[Start of Text section]

Sunday, January 24, 2010

The Islamist Right in France and Russia

The Islamist Right is an unfamiliar concept in Western Europe, but one we may hear more of. How else to describe "LLP," a French video-blogger who rails against Freemasonry--which he seems to associate with the Jews--and republican laïcité (secularism) while mentioning that everyone now knows that 9/11 was a "false flag attack" and that no Muslim may ever, ever become a Freemason? And quotes Guénon explicitly on laïcité and implictly on Freemasonry?

I am told that LLP "is having quite a terrific success on internet." His "Maçonnerie et Laïcisation de l'Islam" had only attracted 1,460 views over six months when I viewed it, so I'm not sure, but it is certainly an interesting example of a particular genre.

[End of Text section]
[Start of Supplied records]

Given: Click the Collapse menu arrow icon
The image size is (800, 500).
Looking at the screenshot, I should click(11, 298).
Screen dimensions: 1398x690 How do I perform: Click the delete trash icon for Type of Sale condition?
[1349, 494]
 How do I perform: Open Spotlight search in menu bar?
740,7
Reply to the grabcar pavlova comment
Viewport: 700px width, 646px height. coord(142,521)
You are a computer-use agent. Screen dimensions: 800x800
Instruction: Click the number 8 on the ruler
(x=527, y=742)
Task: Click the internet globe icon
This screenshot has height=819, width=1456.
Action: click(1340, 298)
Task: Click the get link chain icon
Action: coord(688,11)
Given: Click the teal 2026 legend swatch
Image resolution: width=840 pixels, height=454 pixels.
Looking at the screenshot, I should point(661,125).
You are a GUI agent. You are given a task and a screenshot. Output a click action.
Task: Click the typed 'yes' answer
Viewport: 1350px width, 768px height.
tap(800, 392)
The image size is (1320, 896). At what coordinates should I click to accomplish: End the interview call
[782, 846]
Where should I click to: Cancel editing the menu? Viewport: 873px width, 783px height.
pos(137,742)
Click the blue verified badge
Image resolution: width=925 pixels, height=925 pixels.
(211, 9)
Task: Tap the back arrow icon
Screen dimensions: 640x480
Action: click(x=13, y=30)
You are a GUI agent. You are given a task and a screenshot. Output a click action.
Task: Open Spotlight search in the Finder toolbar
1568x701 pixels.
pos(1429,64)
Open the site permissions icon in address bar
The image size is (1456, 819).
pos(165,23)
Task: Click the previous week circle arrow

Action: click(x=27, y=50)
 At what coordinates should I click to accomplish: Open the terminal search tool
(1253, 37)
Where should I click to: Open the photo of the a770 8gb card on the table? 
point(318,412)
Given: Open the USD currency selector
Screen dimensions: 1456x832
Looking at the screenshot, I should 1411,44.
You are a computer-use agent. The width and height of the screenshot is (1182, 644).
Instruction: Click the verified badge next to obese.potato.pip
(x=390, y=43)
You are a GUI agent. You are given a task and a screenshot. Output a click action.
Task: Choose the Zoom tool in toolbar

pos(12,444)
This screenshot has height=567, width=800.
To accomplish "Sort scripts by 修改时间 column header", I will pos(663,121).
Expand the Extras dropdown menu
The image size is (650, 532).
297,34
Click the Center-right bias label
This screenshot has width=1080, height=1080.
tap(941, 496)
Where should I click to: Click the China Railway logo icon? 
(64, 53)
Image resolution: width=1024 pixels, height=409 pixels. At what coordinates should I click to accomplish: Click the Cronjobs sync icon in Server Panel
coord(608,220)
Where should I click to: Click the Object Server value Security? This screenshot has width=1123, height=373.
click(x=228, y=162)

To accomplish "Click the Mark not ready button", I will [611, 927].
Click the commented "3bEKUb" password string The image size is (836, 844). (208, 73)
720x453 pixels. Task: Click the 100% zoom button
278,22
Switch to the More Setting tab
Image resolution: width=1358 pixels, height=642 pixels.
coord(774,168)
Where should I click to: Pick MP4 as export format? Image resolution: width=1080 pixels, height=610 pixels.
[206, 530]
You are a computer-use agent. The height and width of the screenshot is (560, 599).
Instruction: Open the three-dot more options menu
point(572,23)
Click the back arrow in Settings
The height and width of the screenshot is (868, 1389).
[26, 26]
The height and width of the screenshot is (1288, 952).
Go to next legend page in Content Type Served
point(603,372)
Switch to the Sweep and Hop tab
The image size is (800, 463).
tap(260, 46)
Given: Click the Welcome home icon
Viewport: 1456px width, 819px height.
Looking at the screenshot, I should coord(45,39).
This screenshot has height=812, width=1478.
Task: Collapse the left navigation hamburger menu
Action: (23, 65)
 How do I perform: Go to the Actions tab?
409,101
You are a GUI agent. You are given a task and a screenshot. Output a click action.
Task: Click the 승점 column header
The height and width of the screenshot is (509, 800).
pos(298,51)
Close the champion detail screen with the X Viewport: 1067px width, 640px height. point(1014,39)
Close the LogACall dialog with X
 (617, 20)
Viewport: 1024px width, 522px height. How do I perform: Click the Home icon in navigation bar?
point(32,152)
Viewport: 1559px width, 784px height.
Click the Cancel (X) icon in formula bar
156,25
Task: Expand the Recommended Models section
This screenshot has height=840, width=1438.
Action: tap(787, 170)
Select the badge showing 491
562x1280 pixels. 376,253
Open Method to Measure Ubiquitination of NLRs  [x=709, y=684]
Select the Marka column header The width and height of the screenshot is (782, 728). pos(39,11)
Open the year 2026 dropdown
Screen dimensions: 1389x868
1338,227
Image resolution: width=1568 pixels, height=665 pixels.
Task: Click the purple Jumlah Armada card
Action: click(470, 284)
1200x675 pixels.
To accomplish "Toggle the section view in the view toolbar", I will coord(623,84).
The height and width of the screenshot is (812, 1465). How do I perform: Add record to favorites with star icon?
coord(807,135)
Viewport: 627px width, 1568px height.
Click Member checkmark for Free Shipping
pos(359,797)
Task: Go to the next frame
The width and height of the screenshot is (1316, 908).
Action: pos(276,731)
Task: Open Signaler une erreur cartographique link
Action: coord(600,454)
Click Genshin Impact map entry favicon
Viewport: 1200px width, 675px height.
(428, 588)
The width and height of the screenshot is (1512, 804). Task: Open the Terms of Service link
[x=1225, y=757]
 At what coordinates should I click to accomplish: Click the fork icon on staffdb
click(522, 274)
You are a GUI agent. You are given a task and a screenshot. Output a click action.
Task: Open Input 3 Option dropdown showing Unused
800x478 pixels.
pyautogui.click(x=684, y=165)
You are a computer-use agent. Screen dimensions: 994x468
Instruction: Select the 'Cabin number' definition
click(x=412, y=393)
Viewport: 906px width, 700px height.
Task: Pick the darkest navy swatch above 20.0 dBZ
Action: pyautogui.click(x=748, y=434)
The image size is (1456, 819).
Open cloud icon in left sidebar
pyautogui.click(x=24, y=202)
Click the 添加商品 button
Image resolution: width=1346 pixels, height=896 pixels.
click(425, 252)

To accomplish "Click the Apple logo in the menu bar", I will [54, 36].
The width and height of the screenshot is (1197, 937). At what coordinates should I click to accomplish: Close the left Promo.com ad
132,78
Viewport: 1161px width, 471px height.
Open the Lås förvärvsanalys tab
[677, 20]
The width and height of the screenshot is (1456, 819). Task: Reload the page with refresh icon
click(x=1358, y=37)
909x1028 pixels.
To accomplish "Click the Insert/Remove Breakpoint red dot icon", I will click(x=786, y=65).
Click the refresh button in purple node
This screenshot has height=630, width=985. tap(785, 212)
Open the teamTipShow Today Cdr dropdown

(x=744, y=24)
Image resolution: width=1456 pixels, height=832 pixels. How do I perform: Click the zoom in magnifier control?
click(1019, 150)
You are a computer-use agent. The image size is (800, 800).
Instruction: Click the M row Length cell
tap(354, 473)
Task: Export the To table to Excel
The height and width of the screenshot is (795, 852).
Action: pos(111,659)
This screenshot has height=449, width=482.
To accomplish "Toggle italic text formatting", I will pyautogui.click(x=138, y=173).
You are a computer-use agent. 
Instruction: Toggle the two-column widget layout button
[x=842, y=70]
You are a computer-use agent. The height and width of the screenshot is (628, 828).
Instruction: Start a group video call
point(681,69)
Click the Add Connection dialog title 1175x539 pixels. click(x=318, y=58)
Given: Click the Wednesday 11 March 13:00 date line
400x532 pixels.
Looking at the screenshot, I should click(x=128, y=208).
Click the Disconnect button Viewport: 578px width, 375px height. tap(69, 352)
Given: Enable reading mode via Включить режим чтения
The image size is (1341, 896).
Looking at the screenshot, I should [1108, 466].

[End of Supplied records]

## Exercise instructions:
In the post on the Islamist Right in France and Russia, how many views had "Maçonnerie et Laïcisation de l'Islam" attracted when it was viewed?

## Solved problem:
It had attracted 1,460 views over six months.